Write shorter paragraphs

Our attention spans are getting shorter and shorter, which is why it’s important to write concisely and in short sentences.

Check ‘double meaning’ keywords

One of my old clients sold laboratory space. I was thrilled one day when I got into the office and noticed they ranked #1 on Google for ‘labs for sale’.
I was less thrilled when I noticed the surge in traffic had a 94% bounce rate, and my client had been receiving telephone enquiries all day from people wanting Labradors.

Give visitors all the information they may need

This is a point which perhaps applies to ecommerce more than other sites.
Let’s take an example from the travel sector. If you’re researching hotels to stay in, then the obvious destination for many web users is TripAdvisor.

There they can find (in theory) impartial views on the hotel which cut through the sales pitch on the hotel or travel agent’s website. However, once on TripAdvisor, they may be swayed by other hotels.
If you have reviews on site though, or have integrated TripAdvisor reviews on the page, then one reason to head elsewhere is removed.  

Make your site search more prominent

In Don’t Make Me Think, Steve Krug explains how some people are search-orientated and these users will look for a search box as soon as they enter a site.

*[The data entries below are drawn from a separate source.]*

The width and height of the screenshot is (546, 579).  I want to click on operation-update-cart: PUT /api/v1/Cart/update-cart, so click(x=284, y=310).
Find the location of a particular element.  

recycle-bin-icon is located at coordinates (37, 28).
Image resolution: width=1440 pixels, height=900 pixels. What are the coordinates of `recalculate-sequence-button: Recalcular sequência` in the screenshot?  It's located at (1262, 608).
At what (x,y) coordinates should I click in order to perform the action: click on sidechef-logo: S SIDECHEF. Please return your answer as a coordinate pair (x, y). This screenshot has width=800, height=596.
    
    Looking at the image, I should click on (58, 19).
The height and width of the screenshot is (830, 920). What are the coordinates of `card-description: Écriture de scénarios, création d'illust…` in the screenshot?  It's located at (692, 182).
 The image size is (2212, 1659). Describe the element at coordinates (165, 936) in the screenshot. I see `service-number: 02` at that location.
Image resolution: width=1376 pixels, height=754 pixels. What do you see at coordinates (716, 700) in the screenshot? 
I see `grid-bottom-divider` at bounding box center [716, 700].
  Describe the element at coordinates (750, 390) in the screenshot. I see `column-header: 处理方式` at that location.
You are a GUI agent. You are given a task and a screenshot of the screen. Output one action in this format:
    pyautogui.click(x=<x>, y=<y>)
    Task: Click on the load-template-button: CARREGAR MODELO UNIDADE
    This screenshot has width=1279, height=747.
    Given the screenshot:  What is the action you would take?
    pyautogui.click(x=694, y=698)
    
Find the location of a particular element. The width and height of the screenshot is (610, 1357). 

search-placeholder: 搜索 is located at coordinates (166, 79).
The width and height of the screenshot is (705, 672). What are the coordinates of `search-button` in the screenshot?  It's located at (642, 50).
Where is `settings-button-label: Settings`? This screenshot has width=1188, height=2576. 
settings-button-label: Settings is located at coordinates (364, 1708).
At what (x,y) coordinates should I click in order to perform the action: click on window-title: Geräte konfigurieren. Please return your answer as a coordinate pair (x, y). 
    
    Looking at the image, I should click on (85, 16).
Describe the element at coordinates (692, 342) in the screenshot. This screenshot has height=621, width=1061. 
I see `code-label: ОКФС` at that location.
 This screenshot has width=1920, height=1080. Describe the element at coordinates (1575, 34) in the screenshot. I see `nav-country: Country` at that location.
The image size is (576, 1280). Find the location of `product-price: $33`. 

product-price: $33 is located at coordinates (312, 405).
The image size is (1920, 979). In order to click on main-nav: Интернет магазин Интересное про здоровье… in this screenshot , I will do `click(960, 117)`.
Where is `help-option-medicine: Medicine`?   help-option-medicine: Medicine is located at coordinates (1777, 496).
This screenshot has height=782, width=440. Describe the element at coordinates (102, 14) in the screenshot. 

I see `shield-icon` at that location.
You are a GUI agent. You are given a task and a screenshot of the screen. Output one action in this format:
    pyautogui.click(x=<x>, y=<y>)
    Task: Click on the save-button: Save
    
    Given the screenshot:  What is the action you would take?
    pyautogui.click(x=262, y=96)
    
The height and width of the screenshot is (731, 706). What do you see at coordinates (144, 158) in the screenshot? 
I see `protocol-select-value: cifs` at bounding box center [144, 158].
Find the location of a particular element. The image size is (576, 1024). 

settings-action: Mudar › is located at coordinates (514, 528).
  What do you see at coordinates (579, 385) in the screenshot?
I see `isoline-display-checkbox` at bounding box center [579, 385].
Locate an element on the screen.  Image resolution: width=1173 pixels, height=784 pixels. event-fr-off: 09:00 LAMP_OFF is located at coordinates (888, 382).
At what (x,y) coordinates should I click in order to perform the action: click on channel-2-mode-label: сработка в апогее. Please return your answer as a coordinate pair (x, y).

Don’t make it difficult for users to search for what they’re looking for.

Add more internal links

Internal links, like this one to our blog, keep people navigating around your website. Use them to reduce your bounce rate, and help users find what they’re looking for without searching.

Make your 404 page more useful

Google explicitly advises that your 404 error page should be useful in helping people find what they were looking for. They also advise using the enhanced 404 widget to include a search box on your 404 page.

Reduce your broken links

Lots of broken links will cause a poor user experience, driving your bounce rates up. Using the Webmaster Tools crawl error report, or a scraper like Screaming Frog, identify all of the broken links on your site and fix as many of them as possible.

Make your website mobile responsive

As stats from Gomez reveal, mobile visitors have even less patience than desktop visitors. Ensure your website has a responsive design to provide mobile users with a great user experience.

Make all external links open in a new window

For blogs, it’s likely that a large portion of your bounces are coming from people clicking on external links in your posts.
If you’re using WordPress, there’s a plugin that will automatically open all of your external links in a new tab. Otherwise, the easiest thing to do is to simple add target=”_blank” in all of your external links.

Do not use pagination

This could actually be posited as a way to reduce bounce rates, but I think the drawback of annoying users outweighs this particular aim.
People can scroll, so there's no need to paginate. The only reason I can think of is to falsely inflate page views. 




The bottom line is that you will be best served by targeting keywords for which you are able to provide quality, relevant content. Search engines will deliver the traffic and the better your content is, the more likely the visitors will be to spend more time on your site.